Why it is important to do this review

In women at increased risk, due to a family history or confirmed mutation in high penetrance genes, such as BRCA1/2, annual screening with CA125 using a cut‐off and transvaginal ultrasound scan (TVS) did not detect early stage cancers (Hermsen 2007; Stirling 2005). This was re‐confirmed by the UK Familial Ovarian Cancer Screening Study (UKFOCSS) (Rosenthal 2013a). Between 2002 and 2008, 3563 women underwent annual screening with serum CA125 and transvaginal sonography (TVS). Whilst the sensitivity for detection of incident ovarian cancer/fallopian tube cancer within a year of the last annual screen was high (81.3% to 87.5% depending on whether occult cancers were classified as interval cancers or true positives), only 30.8% of screen‐detected ovarian cancer/fallopian tubes were Stage I/II. The preliminary findings led to UK FOCSS Phase II where annual CA125 screening was replaced by four‐monthly serum CA125 (Rosenthal 2013b). Whilst the results of the phase II study were encouraging, screening at present cannot be considered a safe alternative to RRSO. Similarly, a large randomised trial (the Prostate, Lung, Colorectal and Ovarian (PLCO) Cancer Screening Trial) found that screening did not decrease mortality from ovarian cancer (Pinsky 2013).

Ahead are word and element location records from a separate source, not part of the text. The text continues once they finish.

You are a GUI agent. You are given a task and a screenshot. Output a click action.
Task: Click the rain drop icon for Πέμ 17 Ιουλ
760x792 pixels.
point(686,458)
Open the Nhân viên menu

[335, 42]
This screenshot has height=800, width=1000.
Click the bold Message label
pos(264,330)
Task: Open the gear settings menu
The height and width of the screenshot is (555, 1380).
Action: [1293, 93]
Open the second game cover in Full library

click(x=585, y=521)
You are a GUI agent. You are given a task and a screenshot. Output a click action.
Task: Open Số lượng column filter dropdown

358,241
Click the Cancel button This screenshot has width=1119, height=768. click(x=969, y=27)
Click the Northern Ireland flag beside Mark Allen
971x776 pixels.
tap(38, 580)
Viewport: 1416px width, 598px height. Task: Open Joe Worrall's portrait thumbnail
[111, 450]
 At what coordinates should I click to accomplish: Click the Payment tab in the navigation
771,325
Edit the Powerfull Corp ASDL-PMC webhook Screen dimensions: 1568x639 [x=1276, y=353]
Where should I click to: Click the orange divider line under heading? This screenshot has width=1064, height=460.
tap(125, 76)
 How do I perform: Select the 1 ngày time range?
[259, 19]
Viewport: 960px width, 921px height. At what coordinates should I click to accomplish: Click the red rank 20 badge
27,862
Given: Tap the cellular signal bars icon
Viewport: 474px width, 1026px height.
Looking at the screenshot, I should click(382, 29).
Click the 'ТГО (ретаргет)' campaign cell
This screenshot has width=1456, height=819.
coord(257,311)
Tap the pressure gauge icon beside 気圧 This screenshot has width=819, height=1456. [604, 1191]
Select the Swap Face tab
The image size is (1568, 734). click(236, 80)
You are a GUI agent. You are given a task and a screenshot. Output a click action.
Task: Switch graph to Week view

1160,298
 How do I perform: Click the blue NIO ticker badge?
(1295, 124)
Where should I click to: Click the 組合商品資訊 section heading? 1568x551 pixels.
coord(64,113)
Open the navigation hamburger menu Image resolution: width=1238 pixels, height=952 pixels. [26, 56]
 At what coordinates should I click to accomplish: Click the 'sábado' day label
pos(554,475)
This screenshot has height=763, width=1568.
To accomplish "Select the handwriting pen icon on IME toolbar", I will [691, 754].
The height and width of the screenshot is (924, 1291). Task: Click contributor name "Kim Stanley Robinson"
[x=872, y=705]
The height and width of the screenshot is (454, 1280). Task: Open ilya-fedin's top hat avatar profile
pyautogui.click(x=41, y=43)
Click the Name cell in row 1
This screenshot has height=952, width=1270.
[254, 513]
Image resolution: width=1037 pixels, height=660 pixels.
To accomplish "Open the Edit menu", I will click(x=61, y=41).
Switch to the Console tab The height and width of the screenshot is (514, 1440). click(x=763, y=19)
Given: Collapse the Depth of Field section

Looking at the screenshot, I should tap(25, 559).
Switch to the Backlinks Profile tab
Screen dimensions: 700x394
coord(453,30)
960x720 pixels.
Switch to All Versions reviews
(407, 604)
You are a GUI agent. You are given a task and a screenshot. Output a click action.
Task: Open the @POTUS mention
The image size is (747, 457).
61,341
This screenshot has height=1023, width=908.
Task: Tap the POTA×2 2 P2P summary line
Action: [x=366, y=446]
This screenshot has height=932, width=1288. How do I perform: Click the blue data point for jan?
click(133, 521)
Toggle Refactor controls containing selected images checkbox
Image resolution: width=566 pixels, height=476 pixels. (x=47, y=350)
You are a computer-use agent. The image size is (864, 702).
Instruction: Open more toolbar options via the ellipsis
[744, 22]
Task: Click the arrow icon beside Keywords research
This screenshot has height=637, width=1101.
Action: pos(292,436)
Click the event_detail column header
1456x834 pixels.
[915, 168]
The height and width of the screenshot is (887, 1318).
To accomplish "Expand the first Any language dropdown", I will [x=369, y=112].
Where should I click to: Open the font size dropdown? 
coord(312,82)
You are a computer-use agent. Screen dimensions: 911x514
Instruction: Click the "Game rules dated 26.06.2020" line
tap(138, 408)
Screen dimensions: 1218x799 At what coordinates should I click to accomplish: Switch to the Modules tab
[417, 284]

Although surveillance for ovarian, peritoneal and fallopian tube cancer has not been proven to be effective, RRSO has been widely adopted as a key component of breast and gynaecological cancer risk‐reduction in women with BRCA1 or BRCA2 mutations (Girolimetti 2014). The risk of breast cancer can be reduced either with risk‐reducing oophorectomy or mastectomy, or both (Maeshima 2016), or non‐surgically using effective screening and prevention strategies (Rosenthal 2013b). However, due to the overall lack of effective screening for ovarian cancer, RRSO is usually recommended to BRCA1/2 mutation carriers after completion of childbearing (Rebbeck 2009). Although some authors have shown that fallopian tubes may be the cause of many gynaecological cancers in mutation carriers, researchers caution that there is not enough evidence to suggest that all ovarian cancer cases start in the fallopian tubes (Kramer 2013). Also removing only the fallopian tubes is not likely to lower the risk for breast cancer. More research is needed to completely understand the role of the fallopian tubes in the development of these cancers. Although a previous systematic review (Marchetti 2014), and meta‐analysis (Rebbeck 2009), have been conducted on the benefit of RRSO in women with BRCA1 or BRCA2 mutations, its role in reducing the incidence of breast, ovarian, fallopian and other cancers, including other health outcomes are still debatable (Fakkert 2015; Heemskerk‐Gerritsen 2015). A Cochrane systematic review is needed to assess the efficacy and adverse effects of RRSO in women with BRCA1 or BRCA2 mutations.

Objectives

To assess the benefits and harms of risk‐reducing bilateral salpingo‐oophorectomy in women with BRCA1 or BRCA2 mutations.

Methods

Criteria for considering studies for this review

Types of studies

Randomised controlled trials (RCTs) are unlikely or possible due to ethical reasons. Therefore we will examine the following types of studies.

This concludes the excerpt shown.